● **Information**:

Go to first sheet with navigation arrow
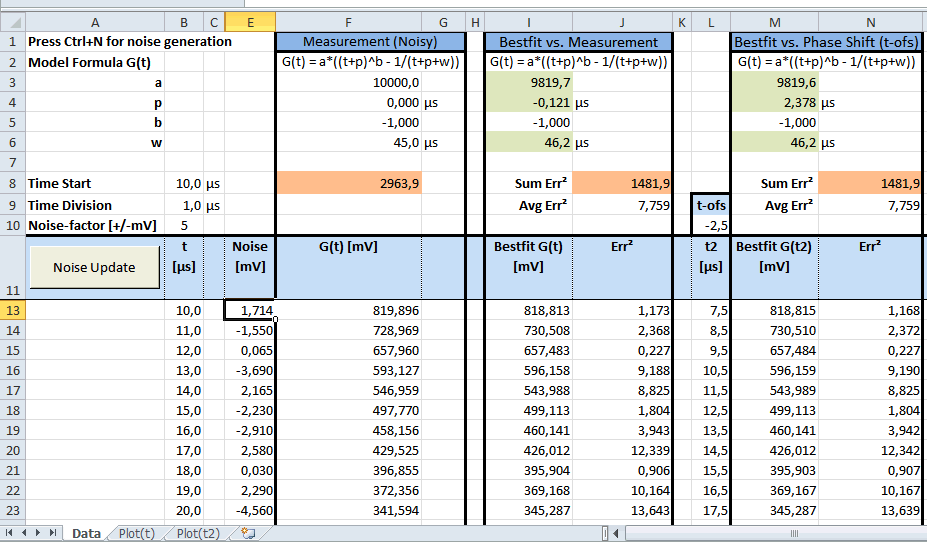 [11, 534]
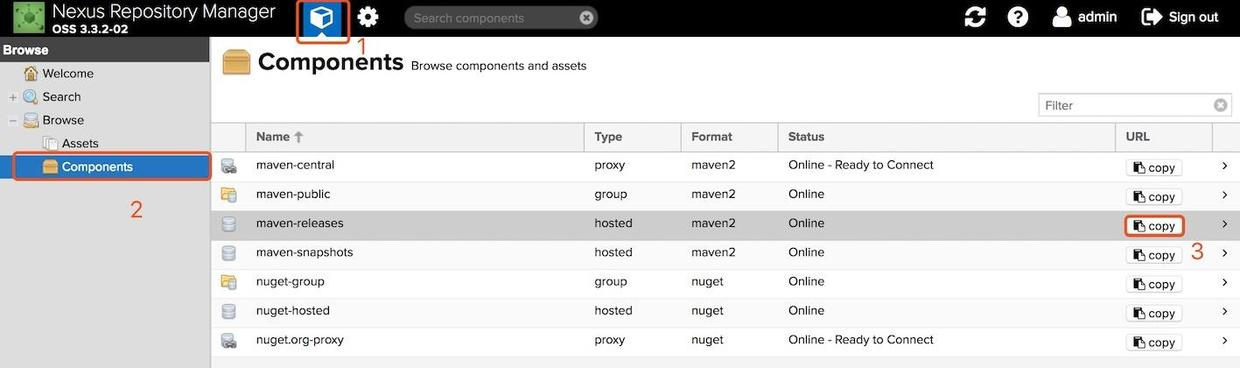Viewport: 1240px width, 368px height.
Task: Click the Search components field
Action: pos(492,18)
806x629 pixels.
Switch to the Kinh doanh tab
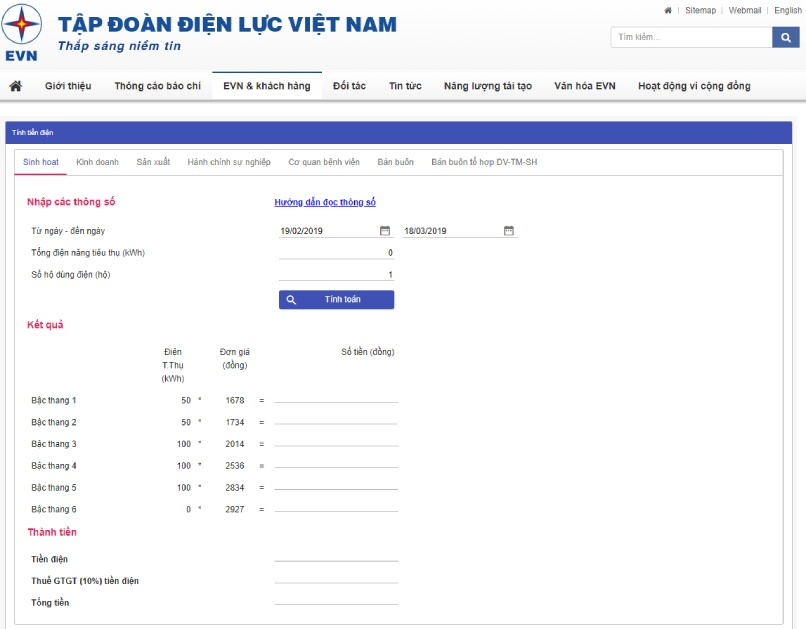point(96,161)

● **Task**: Every line above should be copied exactly; do not carry over the pictures.

● **Written response**:
Go to first sheet with navigation arrow
 [11, 534]
Viewport: 1240px width, 368px height.
Task: Click the Search components field
Action: pos(492,18)
806x629 pixels.
Switch to the Kinh doanh tab
point(96,161)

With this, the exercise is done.